On the one hand, the older custodians of the language are disappearing, and on the other young people are emigrating but, with a handful of young people remaining in the area, Brancati is in the front line so as not to make the Greek language of Calabria disappear.
The association organises Grecanico courses for children and a Greek week in August.
“The whole Greek-Calabrian world returns to its home.
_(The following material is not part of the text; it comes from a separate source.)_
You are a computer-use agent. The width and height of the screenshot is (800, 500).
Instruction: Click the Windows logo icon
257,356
Many kids live outside to study or work but in that week they come back and we immerse ourselves in Greek: in the morning we have language classes and in the afternoon we go to the area, talk to the people and go on excursions”.
The Greek dialect of Calabria has many points in common with the modern Greek language, but the origins of the language are still debated.
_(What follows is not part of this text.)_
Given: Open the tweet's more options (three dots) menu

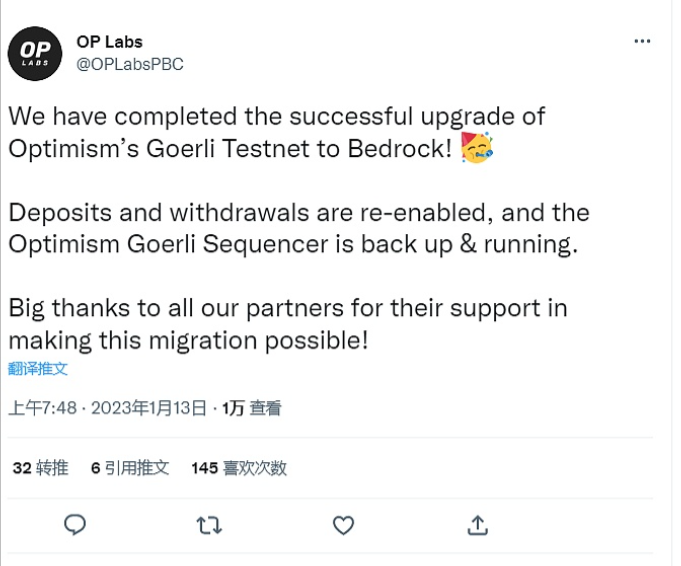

According to some scholars, there would have been a linguistic continuity from the period of Magna Graecia (in Ancient Greece) to today, while others argue that it is a dialect derived from Byzantine Greek.
The language was spoken throughout Southern Calabria until the 16th century, to be replaced over time first by the Romance dialect and then by Italian.
Moving through the streets of these Calabrian villages, you notice that the road signs are in two languages, Grecanico and Italian: "A sort of daily reminder that takes us back to our origins".
Brancati expresses his deep bond with the millenary culture of his territory also through music.
"Studying and immersing yourself in the music of the area I think is a slightly different experience than that of a traditional musician", he explained.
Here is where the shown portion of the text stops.